Also known as
The Jackdaw’s Nest, Maud Millar, Maud Miller, Maud Miller’s, Maude Millar’s, Maude Miller’s, Old Maud Miller’s, Sporting Mall, Sporting Moll.
This tune can be played as a galloping, fast reel, but I feel that it then loses a lot of its beauty. I prefer to play it a steady pace, emphasising the first note of every bar.
For variation in the first part, try lengthening the first note, and play a triplet on the low E.
Maud Millar
This is quite a different Maud Millar to the girl I know. It has echoes of The Boy in The Gap and
the Jenny Picking Cockles/Jenny’s Welcome to Charlie family.
The one I know is in G/Em with quite a different feel to it. I’ll post it soon
This is certainly not the Maud Millar one can find on the Matt Molloy album, so be careful when putting it in your tunebooks thinking that it is..
Maud Millar
I find it interesting how the actual contour formed by the notes of this tune is similar to the one in G, particularly in the A part. Does anyone know anything about the 2 tunes? Is it likely they are both derived from the same song or something?
You might want to brace yourself for a shock if you go searching for *the* tune called The Ballydesmond or *the* tune called Toss The Feathers 😉
Two for the price of none!
i’m glad i checked out the comments section because i now get to put not one but TWO names to a tune i play that was previously a gan ainm for me.
it’s on the famous session tape as propogated by danny.
i like to follow it by leslie’s reel.
thanks to jeremy and jack
Tune names
Of course I realize that tunes have different names, Jeremy, but to list a tune by an uncommon name, when that particular name is common for a different tune, IMHO seems to be a bit of a confusion factor for a tune data base. As Jan points out in this thread, you have to be careful when adding it to your tunebook. I’m not suggesting that the uncommon name isn’t valid — but wouldn’t it be a good idea to move the common name to the front?
Brendan Bulger plays this as Maud Millar, and says it’s commonly known by this name in Boston.
This tune is in O’Neills’ Dance Music of Ireland as ‘Maude Miller’ (no. 480)
H.
Sporting Molly
That is the title James Keane gives the tune on his "With Friends Like These" album but "Maude Miller" is the title on Harry B’s CD. I’ll call it Sporting Molly myself to avoid confusion. This was probably an older title and someone confused them when giving it to O’Neill. Maybe I’m wrong but it’s a possibility nonetheless until someone can come up with another explanation.
???
You’d better to call this tune "Maude Miller" to avoid confusion simply because there’s another tune called Sporing Molly. Paddy, it seems you don’t know the most common title of this reel is "Maude Miller." I’ve never heard someone call it otherwise.

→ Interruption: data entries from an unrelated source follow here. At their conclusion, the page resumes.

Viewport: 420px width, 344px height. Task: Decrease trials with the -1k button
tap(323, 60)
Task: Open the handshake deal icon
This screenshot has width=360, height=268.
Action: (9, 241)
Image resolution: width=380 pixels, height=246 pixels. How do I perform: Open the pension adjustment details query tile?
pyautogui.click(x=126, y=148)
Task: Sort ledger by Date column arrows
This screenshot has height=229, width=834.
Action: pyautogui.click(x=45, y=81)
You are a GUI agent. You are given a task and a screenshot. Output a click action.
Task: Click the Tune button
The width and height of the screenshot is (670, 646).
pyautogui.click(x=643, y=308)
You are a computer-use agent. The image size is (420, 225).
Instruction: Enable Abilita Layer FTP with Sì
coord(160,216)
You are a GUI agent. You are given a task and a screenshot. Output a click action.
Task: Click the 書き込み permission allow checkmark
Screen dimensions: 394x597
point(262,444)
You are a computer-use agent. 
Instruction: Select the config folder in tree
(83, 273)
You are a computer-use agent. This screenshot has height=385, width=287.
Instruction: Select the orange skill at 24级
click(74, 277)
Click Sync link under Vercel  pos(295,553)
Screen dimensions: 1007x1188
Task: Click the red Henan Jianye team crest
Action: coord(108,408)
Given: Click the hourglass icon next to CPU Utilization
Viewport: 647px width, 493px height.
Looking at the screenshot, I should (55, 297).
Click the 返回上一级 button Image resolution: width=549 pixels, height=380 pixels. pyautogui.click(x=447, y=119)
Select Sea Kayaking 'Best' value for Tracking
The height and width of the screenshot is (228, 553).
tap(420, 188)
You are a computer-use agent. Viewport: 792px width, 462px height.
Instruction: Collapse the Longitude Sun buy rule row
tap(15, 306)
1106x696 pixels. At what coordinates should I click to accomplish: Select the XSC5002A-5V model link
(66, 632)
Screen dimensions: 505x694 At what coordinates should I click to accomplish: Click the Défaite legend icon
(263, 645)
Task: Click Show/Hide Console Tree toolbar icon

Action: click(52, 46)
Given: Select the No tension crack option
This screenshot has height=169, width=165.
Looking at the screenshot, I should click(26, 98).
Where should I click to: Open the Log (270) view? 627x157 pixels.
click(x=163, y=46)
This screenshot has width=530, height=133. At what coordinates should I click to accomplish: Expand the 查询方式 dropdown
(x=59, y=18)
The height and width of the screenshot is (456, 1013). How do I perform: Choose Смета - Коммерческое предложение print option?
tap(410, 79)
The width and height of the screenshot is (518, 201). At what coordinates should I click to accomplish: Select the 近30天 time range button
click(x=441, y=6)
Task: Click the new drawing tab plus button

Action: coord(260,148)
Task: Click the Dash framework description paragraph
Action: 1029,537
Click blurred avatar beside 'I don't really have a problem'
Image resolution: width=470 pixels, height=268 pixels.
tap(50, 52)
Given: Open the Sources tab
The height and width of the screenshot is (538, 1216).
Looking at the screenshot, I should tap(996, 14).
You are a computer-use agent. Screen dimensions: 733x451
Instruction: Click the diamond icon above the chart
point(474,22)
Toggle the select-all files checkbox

Well, a couple of well-known musicians seems to have recorded it as Sporting Molly, as written above. But a majority of people call it "Maude Miller" so why not call it that way? It’s a well-known fact that there’s two tunes which have the title, so there’d be no confusion.
Yeah, right. Still, having said that, I learned the tune firstly as Sporting Molly.
According to the Fiddler’s Companion, it’s also known as "Dunnigan’s Reel," "Farewell to Leitrim," "Fiddler’s Frolic," "Hawthorne’s Reel," "Kennaw’s Reel," "Lawson’s Favorite," "Molloy’s Favourite," "Reidy Johnson’s," "Roll Her in the Haystack," and "Take Her Out and Air Her." I like the last one.
Fiddler’s Companion Titles
Yes, the tune seems to appear as Lawson’s Favourite on Micheal O’Raghallaigh’s Inside Out Album.
A different version of the tune appears on Dervish’s Boys of Sligo album under the title "Return from Camdentown". This version is similiar to the tune on Joe Burke’s Galways Own album, a tune which he calls Farewell to Leitrim.
So maybe Shane Mitchell got the tune from Joe Burke’s recording (or wherever Joe Burke has his source for the tune). I don’t know how the Camdentown title would have come attached to it though.
and the mary bergin version?
Maude Millar
NicGaviskey call this "Old Maud Miller’s", possibly because of the confusion outlined above.
A version I play, I love the pulse of this tune.
One more title
Josephine Keegan calls this tune The Jackdaw’s Nest in her 2004 tunebook "A Drop in the Ocean". Hmm, she seems to have a different title from everyone else for most of the tunes she includes in this book. Good settings, though…
Re: Maude Miller
"Old Maud Miller" might be best since the provenance goes back to the O’Neill collection.